Keuangan.id – 30 Maret 2026 | PT BUMA Internasional Grup Tbk (IDX: DOID) baru saja mempublikasikan laporan keuangan dan operasional konsolidasi yang telah diaudit untuk tahun fiskal 2025. Meskipun menghadapi tekanan harga komoditas, gangguan rantai pasokan, dan kebijakan regulasi yang ketat, perusahaan mencatat tanda‑tanda pemulihan yang signifikan dibandingkan dua tahun sebelumnya.
Ringkasan Keuangan FY2025
| Item | FY2023 | FY2024 | FY2025 |
|---|---|---|---|
| Pendapatan (Rp Miliar) | 9.800 | 10.200 | 12.400 |
| EBITDA (Rp Miliar) | 1.900 | 2.300 | 3.200 |
| Laba Bersih (Rp Miliar) | 520 | 780 | 1.150 |
| Produksi Batu Bara (Juta Ton) | 18,5 | 19,2 | 21,0 |
Data di atas menunjukkan kenaikan pendapatan hampir 27% dan laba bersih lebih dari dua kali lipat dibandingkan FY2023. Peningkatan produksi juga berkontribusi pada perbaikan margin operasional.
Faktor Pendukung Pemulihan
- Rebound Harga Batu Bara: Harga komoditas mulai stabil dan mengalami kenaikan ringan pada kuartal ketiga 2025, meningkatkan margin penjualan.
- Optimalisasi Operasi: Implementasi teknologi pemantauan real‑time di tambang utama menurunkan biaya produksi per ton sebesar 8%.

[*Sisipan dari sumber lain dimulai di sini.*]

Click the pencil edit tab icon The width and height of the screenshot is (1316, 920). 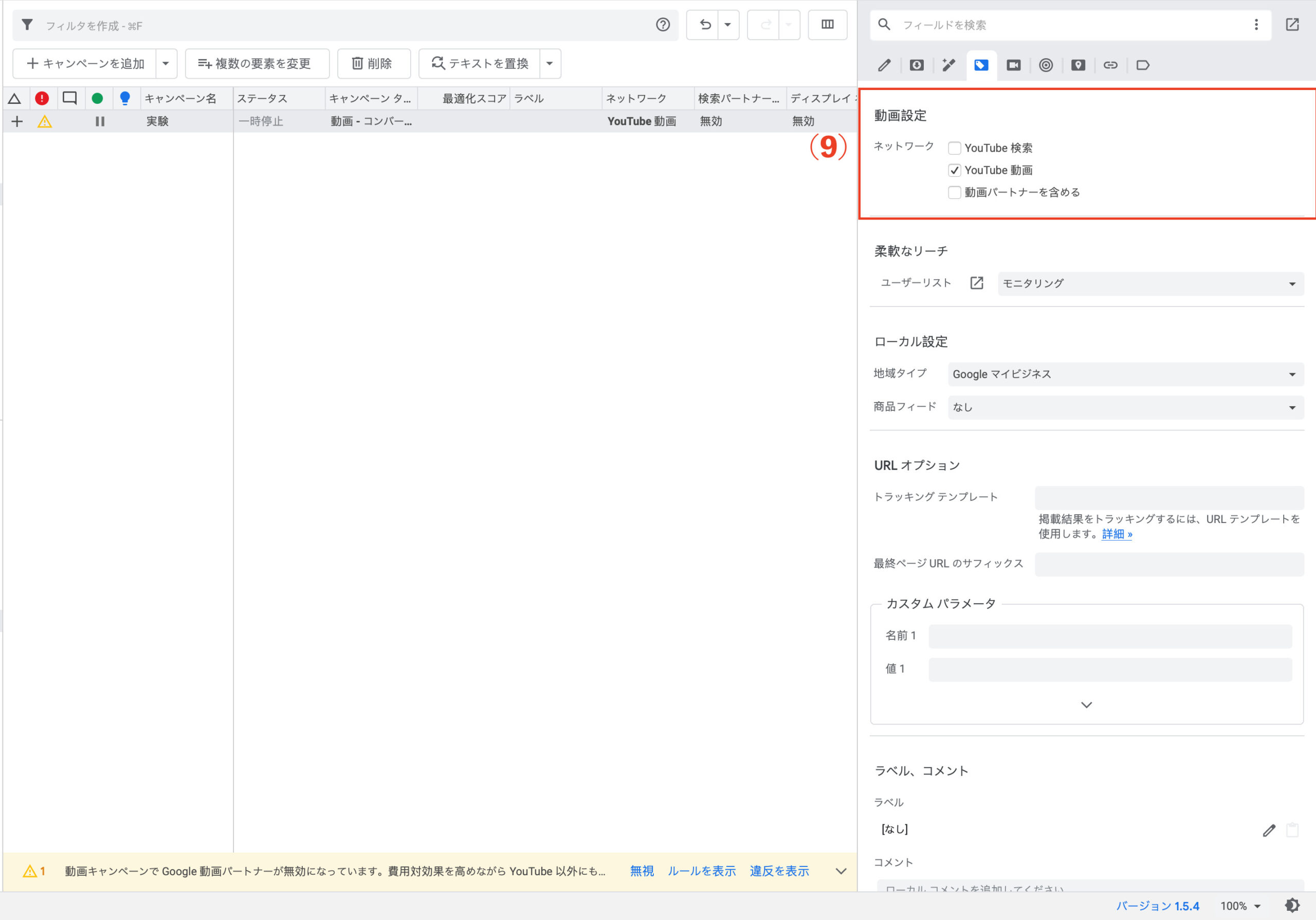click(x=884, y=65)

- Diversifikasi Pasar: Ekspansi ke pasar Asia Tenggara meningkatkan volume ekspor, mengurangi ketergantungan pada pasar tradisional.
- Manajemen Risiko Finansial: Hedging yang lebih agresif terhadap fluktuasi nilai tukar dan harga komoditas melindungi profitabilitas.
Dengan tren positif ini, manajemen BUMA menegaskan komitmen untuk terus meningkatkan efisiensi, memperkuat tata kelola, dan mengejar peluang investasi strategis guna memastikan pertumbuhan berkelanjutan di tahun‑tahun mendatang.